Eine andere Möglichkeit gibt es dabei nicht.
In der ganzen Diskussion kam zum Ausdruck, daß die Triebkraft für die Vereinigung Europas — und die Schaffung der westeuropäischen Union, muß man klar sagen — Furcht ist. Furcht wovor? — Das ist in verschiedenen Formen zum Ausdruck gebracht worden: Furcht vor den gewaltigen sozialen Kräften, die Sie nicht mehr im Banne halten können
und die Sie zu bekämpfen versuchen. Herr von Merkatz hat es mit den untauglichen Mitteln eines Metternich versucht, und der Rattenfänger von Braunau, wenn er leben würde, hätte sich an dieser Rede gefreut.
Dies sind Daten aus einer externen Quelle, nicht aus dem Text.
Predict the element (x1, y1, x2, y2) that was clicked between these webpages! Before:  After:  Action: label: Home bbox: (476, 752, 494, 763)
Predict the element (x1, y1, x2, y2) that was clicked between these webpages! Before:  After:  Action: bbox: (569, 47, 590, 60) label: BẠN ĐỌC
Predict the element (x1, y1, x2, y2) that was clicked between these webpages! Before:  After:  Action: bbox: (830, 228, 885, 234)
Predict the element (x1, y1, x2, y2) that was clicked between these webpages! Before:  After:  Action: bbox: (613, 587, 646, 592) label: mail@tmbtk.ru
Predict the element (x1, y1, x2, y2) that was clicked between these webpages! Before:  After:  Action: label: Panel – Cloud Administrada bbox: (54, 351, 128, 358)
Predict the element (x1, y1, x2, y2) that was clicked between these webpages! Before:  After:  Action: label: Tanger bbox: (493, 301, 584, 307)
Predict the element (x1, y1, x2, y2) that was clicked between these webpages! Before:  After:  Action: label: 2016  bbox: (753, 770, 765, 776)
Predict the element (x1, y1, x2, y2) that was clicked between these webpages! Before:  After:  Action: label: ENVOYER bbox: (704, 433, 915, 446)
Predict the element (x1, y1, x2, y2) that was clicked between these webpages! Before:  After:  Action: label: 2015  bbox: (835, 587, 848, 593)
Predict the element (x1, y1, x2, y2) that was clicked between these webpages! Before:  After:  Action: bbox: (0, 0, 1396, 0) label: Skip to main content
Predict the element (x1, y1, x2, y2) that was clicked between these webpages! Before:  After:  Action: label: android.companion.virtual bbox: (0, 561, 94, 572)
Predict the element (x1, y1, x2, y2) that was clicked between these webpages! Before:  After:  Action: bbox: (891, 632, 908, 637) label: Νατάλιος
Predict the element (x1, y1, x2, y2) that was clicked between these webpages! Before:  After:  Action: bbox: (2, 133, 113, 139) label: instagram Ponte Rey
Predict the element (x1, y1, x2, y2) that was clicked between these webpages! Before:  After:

Denn auch er wollte die Grenzen soweit wie möglich nach dem Osten verlegen.
Das Resultat seiner Schaukelpolitik war ein umgekehrtes. So wird es heute auch Ihnen gehen. Denn die Probleme, die zu lösen sind, lauten nicht: Koordination der Rüstungsgewinnler und Kriegstreiber aus Vergangenheit und Gegenwart, sondern: Schaffung anderer sozialer Zustände, die es den Menschen ermöglichen, in Frieden zu leben.
— Es haben schon einmal Leute über diese Reden gelacht. Die lachen heute nicht mehr!
Die sind in Nürnberg von denjenigen gehängt worden, mit denen Sie die Europaunion machen, für welche Ihr Herr Kollege Merkatz so warme Worte gesprochen hat.
Nun einige Bemerkungen zu der Rede des Herrn Bundeskanzlers. Der Herr Bundeskanzler hat zu Eingang seiner Rede etwa folgende These aufgestellt: Der Atlantikpakt und der Europarat sind Einrichtungen mit verschiedenen Zielen und verschiedenen Mitgliedern. — Ist dem wirklich so? Untersuchen wir einmal: Wer sind die Väter des westeuropäischen Zusammenschlusses nach dem zweiten Weltkrieg? Nach dem ersten Weltkrieg hatten diese Bestrebungen noch einen sehr europäischen Beigeschmack. Es waren damals zwar die gleichen Feinde des Fortschritt, aber sie versuchten, die Sache von Europa aus zu machen. Nach dem zweiten Weltkrieg ist es einzig und allein der amerikanische Imperialismus und mit ihm sind es diejenigen Kreise in Europa, die das erreichen wollen, was Hitler mit den gleichen Argumenten und unter den gleichen Vorwänden nicht erreicht hat.
Herr Adenauer und einige Redner dieses Hauses haben zum Ausdruck gebracht, man wolle den Zusammenschluß unter einem einzigen Signum, einer
einzigen Parole, nämlich: dem Druck, der vom Osten komme, einen Gegendruck entgegenzusetzen. Aber keiner, weder der Herr Bundeskanzler noch die Redner, die nach ihm gesprochen haben, hat dem Hohen Hause gesagt, worin nun eigentlich dieser Druck besteht.
Es hat eine Zeit gegeben, als in diesem Hohen Hause davon gesprochen worden ist, daß der Westen Deutschlands und Westeuropa Magnet werden solle für die Völker des Ostens.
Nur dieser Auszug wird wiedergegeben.